Toxic pollutants contribute to obesity

Environmental toxins – external toxins that harm through contamination of drinking water, foodstuffs, or exposure resulting in inhalation or penetration through the skin are numerous and vary according to the geographical latitude and social development of individual countries. Their most common source is power plants, non-ferrous metal plants, mines, and wells, as well as pesticides, herbicides, and polluted air. Internal toxins accumulate mainly in the abdominal organs as a result of metabolizing products and substances taken with food or breathing.

In a normal and balanced environment that chronologically preceded the industrial revolution in Europe, most people, or at least those of mature age, were able to maintain their health, thanks to their endogenous detoxification mechanisms. But in the modern world, the environment is so polluted that the abilities of the human organism are severely outnumbered by countless pollutants. Our inability to shake them off allows them to be stored in fatty tissues.

When a person loses weight, an amount of fat is lost, in which there are stored toxins, not removed from the body. Such toxins are DDT, bisphenol, and others. They break free from their fat prisons and enter the bloodstream, disrupting the body’s natural metabolism. It has been suggested that such toxins can seriously slow down fat loss regardless of regular exercise and a proper diet
feeding.

Dr. Sheila Dean and her team found in 2007 that toxins alter metabolism, disrupt hormone function, damage cell mitochondria, and increase oxidative stress. A decrease in thyroid hormones and a change in circadian rhythms are also caused by similar internal poisonings.

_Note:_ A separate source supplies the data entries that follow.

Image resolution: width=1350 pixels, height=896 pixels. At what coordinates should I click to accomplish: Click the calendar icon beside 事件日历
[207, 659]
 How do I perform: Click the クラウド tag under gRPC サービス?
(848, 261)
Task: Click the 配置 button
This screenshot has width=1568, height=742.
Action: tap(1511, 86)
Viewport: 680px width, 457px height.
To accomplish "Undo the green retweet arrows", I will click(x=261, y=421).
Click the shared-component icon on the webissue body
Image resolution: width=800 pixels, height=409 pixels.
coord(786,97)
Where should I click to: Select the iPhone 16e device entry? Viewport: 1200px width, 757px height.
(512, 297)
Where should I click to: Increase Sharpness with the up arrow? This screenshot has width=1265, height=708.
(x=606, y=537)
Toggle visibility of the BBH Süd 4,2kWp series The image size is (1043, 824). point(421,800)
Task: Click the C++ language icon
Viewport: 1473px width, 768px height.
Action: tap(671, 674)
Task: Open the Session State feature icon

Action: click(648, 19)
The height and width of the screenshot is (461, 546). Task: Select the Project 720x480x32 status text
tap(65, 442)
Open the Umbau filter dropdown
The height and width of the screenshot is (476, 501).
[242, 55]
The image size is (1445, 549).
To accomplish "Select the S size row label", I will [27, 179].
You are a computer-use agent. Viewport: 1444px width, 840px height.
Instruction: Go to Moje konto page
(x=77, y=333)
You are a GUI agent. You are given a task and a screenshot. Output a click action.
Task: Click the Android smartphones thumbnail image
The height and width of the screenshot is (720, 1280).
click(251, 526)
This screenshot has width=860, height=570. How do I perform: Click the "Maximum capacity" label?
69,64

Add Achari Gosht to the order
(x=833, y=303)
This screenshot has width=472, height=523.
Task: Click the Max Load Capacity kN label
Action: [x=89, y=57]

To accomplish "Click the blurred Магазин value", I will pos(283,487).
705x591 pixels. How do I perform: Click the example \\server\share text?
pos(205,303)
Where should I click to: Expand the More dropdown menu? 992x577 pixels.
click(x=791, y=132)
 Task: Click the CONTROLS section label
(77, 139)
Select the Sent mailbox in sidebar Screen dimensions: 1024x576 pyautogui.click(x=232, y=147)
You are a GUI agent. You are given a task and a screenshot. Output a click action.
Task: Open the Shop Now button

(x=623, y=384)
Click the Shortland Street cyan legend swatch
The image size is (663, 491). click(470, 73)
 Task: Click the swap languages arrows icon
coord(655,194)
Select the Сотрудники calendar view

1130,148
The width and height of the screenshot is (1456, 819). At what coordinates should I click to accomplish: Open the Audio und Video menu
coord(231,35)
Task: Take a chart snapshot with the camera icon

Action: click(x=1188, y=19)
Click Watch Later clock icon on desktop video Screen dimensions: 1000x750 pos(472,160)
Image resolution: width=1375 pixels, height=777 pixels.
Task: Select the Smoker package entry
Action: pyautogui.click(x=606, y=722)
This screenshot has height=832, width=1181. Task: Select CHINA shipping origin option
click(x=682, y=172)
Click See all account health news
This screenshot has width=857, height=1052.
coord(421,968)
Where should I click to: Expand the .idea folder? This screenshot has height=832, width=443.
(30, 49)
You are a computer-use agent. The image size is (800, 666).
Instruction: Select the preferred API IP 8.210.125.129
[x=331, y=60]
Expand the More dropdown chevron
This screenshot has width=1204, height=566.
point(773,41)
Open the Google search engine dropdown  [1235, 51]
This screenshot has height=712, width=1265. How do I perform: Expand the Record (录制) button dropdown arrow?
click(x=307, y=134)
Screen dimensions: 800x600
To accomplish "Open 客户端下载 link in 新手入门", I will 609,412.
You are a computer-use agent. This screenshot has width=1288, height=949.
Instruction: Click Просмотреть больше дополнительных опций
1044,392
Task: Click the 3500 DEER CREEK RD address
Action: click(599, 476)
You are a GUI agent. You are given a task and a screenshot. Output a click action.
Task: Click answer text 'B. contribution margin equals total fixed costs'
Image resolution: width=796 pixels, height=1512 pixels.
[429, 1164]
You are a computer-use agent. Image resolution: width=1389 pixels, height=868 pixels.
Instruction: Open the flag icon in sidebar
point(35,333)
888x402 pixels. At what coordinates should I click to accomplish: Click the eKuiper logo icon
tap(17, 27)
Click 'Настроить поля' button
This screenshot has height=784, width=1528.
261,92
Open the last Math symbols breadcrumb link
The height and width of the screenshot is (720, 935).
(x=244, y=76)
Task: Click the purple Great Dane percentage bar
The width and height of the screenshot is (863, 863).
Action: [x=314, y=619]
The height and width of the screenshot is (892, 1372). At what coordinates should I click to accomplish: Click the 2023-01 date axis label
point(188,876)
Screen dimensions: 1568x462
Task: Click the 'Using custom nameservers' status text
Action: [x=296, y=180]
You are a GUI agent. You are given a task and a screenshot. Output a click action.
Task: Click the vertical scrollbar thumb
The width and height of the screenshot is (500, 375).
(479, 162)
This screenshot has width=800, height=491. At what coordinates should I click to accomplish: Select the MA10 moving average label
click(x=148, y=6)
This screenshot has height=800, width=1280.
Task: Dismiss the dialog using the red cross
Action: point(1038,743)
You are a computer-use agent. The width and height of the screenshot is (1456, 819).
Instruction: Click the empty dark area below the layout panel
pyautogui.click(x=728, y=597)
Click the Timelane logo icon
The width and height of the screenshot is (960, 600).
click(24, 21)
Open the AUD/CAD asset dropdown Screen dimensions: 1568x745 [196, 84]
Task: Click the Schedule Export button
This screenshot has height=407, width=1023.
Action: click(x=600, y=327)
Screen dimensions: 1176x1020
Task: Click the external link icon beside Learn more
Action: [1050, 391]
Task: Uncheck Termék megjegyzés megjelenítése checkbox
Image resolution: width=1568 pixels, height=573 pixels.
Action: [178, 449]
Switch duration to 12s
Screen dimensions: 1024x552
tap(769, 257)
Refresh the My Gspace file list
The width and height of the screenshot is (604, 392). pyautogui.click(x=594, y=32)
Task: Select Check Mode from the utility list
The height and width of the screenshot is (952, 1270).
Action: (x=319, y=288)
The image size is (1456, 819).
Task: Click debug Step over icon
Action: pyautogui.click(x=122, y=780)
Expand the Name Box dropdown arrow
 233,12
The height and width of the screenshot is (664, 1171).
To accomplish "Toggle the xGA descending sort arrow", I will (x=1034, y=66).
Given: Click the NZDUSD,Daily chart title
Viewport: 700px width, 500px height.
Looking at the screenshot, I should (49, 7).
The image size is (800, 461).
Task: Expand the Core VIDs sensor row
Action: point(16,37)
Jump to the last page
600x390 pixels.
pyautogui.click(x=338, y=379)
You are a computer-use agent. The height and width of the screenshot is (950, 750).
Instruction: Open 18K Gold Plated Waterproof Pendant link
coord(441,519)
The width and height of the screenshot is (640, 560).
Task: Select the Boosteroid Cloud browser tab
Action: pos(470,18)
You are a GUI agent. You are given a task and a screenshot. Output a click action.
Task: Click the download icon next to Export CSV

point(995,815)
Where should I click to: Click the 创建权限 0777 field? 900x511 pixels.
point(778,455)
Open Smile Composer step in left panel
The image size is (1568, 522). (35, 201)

According to a study published in the respected Italian Journal of Pediatrics, the toxin bisphenol A is among the pollutants that cause obesity through hyperlipidemia – elevated levels of lipids in the blood caused by hormonal imbalance due to intoxication with bisphenol A. It also inhibits the transport of glucose in fat cells and suppresses the release of adipokine – an immunomodulatory compound important for normal fat metabolism.